Однако, как мы видим, до Державина именно на это отважился Тредиаковский – и тот же самый прием, который у Тредиаковского слишком чреват комизмом, у Державина станет воплощением величия его поэтической манеры и мощи стиля. И позиция намеренно затрудненной речи тоже не осталась индивидуальным свойством Тредиаковского. Правда, не в поэзии, а в прозе ее подхватил Радищев, намеренно затруднивший стиль своего «Путешествия из Петербурга в Москву» огромным количеством лексических и синтаксических архаизмов – и, конечно, совершенно не случайно то, что в качестве эпиграфа «Путешествию…» предпослан стих Тредиаковского, обозначающий ту литературную традицию, наследником которой считал себя Радищев.

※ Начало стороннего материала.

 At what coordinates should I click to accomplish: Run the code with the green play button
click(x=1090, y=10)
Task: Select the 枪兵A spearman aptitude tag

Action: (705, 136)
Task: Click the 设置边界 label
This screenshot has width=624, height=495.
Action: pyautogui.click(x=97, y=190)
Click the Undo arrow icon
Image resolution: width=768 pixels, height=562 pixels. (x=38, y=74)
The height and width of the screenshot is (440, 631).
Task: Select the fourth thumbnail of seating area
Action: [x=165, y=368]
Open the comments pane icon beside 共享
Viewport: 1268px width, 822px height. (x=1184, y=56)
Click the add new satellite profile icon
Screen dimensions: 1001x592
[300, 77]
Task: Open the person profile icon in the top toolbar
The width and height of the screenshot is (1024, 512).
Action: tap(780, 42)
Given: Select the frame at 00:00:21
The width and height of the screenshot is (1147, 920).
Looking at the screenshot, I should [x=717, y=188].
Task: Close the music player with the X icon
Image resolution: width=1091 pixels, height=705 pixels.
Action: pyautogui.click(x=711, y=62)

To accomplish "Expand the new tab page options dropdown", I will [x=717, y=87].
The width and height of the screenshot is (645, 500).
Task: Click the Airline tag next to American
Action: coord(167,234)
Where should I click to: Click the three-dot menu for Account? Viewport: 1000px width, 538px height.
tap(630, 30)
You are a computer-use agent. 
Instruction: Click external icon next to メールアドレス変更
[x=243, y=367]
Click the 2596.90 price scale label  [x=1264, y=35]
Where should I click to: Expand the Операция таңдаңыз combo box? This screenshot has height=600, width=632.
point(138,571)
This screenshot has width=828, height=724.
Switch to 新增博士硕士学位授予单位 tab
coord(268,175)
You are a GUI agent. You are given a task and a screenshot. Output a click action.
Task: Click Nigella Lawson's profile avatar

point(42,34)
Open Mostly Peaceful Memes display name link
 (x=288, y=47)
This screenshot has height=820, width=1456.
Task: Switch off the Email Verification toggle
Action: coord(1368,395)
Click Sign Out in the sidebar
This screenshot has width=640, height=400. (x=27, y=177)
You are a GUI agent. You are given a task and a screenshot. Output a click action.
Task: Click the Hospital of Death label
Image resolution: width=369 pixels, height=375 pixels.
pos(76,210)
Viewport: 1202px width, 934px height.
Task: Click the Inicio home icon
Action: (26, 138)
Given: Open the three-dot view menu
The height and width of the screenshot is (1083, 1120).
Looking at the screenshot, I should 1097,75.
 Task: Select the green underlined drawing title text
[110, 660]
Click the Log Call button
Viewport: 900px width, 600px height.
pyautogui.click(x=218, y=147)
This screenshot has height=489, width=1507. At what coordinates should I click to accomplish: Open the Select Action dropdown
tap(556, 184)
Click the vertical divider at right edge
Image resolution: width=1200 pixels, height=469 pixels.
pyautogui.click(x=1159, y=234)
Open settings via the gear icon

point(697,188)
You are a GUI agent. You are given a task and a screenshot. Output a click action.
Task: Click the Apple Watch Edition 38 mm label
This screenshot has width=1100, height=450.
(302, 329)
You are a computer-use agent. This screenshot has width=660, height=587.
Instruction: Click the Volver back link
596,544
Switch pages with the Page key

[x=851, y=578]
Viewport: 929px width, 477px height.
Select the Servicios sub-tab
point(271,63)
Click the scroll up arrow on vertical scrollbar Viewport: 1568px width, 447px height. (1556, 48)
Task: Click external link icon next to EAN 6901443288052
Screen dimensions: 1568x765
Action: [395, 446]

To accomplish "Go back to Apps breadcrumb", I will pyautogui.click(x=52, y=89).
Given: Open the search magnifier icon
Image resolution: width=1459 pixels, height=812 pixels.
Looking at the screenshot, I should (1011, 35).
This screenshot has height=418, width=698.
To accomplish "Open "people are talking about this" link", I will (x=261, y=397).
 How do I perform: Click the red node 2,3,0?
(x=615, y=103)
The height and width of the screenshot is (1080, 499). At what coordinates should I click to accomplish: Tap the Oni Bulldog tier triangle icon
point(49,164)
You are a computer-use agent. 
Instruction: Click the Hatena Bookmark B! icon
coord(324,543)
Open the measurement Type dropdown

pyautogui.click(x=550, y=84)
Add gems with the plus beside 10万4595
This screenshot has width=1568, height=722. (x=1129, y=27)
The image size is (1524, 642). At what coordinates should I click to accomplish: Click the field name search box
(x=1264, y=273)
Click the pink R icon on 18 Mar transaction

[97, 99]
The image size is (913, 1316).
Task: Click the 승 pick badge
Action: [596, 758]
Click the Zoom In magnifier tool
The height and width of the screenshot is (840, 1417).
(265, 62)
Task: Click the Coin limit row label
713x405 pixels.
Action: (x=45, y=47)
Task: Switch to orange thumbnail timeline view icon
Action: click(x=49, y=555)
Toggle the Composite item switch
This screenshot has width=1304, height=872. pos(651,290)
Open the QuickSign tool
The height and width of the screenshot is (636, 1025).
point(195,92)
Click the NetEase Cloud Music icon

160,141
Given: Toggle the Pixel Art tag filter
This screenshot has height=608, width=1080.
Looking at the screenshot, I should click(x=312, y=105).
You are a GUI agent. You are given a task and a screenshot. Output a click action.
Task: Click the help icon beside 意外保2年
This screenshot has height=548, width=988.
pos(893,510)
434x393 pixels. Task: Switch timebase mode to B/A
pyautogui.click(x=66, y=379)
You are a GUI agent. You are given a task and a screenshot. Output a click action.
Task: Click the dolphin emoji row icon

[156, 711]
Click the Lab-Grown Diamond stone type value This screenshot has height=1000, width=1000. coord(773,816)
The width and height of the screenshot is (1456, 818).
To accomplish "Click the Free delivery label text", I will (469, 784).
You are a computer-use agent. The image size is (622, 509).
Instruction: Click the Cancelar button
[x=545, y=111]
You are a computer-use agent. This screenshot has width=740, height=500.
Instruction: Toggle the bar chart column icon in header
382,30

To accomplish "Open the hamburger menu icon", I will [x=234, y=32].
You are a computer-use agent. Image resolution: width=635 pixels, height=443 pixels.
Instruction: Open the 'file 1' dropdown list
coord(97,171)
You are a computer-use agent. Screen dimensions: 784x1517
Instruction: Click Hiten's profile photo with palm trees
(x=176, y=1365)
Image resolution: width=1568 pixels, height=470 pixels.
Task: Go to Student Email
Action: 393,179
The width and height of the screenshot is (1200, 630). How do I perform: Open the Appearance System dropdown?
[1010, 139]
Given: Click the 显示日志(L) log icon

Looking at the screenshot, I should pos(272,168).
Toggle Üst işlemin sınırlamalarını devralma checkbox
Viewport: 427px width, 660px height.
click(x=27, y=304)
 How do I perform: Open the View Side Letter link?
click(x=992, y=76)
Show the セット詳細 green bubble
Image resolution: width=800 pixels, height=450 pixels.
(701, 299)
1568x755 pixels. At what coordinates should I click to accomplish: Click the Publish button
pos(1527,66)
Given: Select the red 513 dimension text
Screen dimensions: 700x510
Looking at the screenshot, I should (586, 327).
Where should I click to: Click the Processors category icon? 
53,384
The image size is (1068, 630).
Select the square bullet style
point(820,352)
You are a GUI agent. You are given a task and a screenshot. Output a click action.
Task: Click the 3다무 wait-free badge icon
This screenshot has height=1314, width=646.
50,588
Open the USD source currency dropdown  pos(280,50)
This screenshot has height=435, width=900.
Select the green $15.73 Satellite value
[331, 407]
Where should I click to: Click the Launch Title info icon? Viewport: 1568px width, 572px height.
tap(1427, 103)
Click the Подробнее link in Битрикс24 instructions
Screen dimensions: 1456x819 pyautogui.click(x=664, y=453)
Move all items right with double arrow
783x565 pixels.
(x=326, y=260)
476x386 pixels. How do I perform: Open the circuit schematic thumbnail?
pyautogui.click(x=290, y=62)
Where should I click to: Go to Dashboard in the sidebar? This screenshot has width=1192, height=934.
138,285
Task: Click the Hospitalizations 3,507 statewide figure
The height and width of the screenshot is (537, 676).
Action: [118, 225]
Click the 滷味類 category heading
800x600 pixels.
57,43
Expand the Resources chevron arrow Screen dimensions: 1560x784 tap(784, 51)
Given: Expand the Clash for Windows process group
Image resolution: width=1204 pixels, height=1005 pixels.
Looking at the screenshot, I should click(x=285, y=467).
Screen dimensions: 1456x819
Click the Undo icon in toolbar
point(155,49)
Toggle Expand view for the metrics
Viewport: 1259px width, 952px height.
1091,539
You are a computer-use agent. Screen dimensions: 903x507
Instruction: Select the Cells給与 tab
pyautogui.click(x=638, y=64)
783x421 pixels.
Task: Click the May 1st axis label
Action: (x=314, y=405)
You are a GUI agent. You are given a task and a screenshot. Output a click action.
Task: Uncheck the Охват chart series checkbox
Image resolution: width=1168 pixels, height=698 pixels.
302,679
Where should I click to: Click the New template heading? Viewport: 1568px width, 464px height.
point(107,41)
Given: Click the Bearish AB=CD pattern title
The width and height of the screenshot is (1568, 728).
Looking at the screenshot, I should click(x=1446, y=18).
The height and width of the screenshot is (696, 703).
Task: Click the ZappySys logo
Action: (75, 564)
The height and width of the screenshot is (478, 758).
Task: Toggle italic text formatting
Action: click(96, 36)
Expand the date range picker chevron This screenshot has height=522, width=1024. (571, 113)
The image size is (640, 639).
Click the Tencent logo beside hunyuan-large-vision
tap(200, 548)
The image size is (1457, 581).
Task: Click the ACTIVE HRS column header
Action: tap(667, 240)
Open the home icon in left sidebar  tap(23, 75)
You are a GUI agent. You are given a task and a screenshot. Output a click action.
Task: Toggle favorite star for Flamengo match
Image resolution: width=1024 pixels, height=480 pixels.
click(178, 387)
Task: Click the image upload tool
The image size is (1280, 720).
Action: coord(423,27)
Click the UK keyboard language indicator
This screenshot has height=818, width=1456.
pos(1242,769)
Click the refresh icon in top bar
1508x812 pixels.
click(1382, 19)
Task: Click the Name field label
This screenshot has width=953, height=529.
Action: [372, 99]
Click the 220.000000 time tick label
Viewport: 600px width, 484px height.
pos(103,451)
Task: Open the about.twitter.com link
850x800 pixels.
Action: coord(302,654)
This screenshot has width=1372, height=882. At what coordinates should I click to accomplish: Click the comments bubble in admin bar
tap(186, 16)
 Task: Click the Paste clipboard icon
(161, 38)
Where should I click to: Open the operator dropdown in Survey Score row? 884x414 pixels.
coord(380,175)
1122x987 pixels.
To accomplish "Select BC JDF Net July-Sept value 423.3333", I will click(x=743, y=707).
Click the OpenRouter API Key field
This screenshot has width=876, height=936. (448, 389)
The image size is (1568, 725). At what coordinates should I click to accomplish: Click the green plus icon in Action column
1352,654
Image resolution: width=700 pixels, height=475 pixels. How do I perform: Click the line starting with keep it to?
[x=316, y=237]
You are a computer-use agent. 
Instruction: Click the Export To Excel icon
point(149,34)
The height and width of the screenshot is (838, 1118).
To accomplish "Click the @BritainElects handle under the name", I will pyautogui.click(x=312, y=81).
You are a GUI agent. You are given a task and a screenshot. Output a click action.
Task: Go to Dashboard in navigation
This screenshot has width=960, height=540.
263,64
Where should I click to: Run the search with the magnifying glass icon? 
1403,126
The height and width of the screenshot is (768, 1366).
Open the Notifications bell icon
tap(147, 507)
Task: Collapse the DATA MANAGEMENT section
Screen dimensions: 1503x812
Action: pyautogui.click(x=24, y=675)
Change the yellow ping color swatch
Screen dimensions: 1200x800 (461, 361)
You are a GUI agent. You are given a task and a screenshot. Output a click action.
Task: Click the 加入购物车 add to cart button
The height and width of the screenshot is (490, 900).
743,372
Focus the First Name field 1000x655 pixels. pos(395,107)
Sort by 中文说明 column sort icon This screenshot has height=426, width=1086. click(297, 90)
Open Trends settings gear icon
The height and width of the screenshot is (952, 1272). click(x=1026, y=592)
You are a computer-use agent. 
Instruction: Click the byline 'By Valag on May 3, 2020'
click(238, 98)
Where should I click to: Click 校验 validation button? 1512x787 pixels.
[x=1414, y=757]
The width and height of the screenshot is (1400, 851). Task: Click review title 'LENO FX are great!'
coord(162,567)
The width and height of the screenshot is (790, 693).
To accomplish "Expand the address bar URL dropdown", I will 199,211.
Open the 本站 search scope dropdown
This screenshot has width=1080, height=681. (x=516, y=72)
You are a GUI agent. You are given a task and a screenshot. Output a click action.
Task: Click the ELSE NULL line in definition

Переводы западноевропейской прозы. «Езда в остров Любви» как жанровый прообраз романа «воспитания чувств»
Другой важнейшей отраслью литературной деятельности Тредиаковского были переводы западноевропейской прозы. Его трудамиранняя русская повествовательная традиция обогатилась тремя переводами западноевропейских романов – «Езда в остров Любви» Таллемана (написан в 1663 г.), «Аргенида» Барклая (1621) и «Странствие Телемака» Фенелона (1699). В переводах Тредиаковского они увидели свет соответственно в 1730, 1751 и 1766 гг. Эти даты на первый взгляд свидетельствуют о том, что Тредиаковский безнадежно архаичен в своих литературных пристрастиях: разрыв между временем создания текста и временем его перевода на русский язык составляет в среднем около века, и в то время, когда Тредиаковский перевел «Езду в остров Любви», вся Европа зачитывалась авантюрно-плутовским романом Лесажа «Жиль Блаз», а автор другого знаменитого романа – семейной хроники «История Тома Джонса, найденыша» Генри Филдинг как раз дебютировал как литератор. Однако эта архаичность литературных пристрастий Тредиаковского – только кажущаяся. Во всех трех случаях его выбор строго мотивирован особенностями национального литературного процесса.